Ogląda się nieźle, choć świadomość, że historia jest w dużej mierze fikcyjna (tak naprawdę Mandela odżegnuje się od przyjaźni z Gregorym), znacznie osłabia wydźwięk całości. Osłabia go też Haysbert, aktor zupełnie przyzwoity, ale bez charyzmy pozwalającej przekonująco sportretować fenomen pogromcy apartheidu. A że realizacyjnie film prezentuje się skromniutko, lepiej poczekać na premierę telewizyjną.

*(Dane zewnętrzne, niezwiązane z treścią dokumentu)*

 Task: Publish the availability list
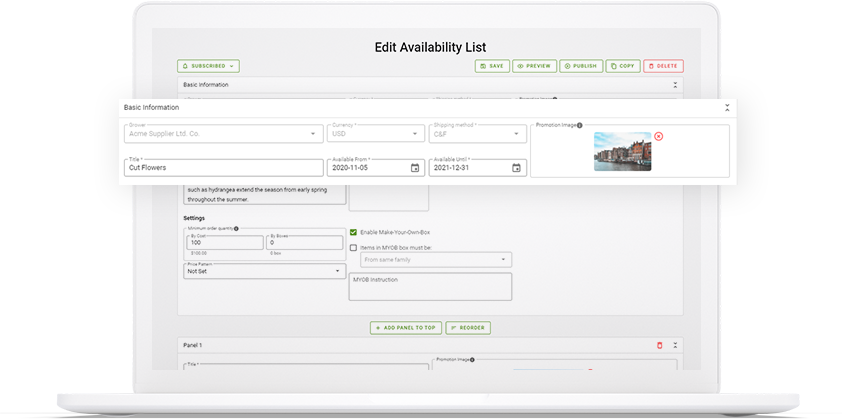click(x=580, y=66)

Historia wypchała z tego filmu ludzi. Szkoda. Mandela zasługiwał na coś więcej, a i od Augusta można się było więcej spodziewać. Jest tu nić, której można by się chwycić – prosty biały człowiek wraz z żoną z biegiem czasu odkrywają, że ich życie jest iluzją zbudowaną na nienawiści i durnych przesądach. Niestety, rwie się ona bardzo szybko. W rękach zostają zawiedzione nadzieje.
KW – Konrad Wągrowski [4]
Dobra koncepcja, słabiutkie wykonanie. To mogło być naprawdę dobre kino – oparte na starciu dwóch charakterów, dwóch światopoglądów, dwóch kultur, które muszą się czegoś uczyć jedna o drugiej. Tymczasem otrzymaliśmy łzawy filmek o nawróceniu strażnika, ze świętym Mandelą, który nie tylko jest Wcieleniem Mądrości, Sprawiedliwości Skarbnicą, Znawcą Ekonomii i Nauk Wszelakich, ale też i na kije napieprza się najlepiej. A do tego kilka zupełnie niepotrzebnych motywów dramatycznych, mających ubarwić ten film, a w sumie jedynie rozciągających go do długich dwóch godzin.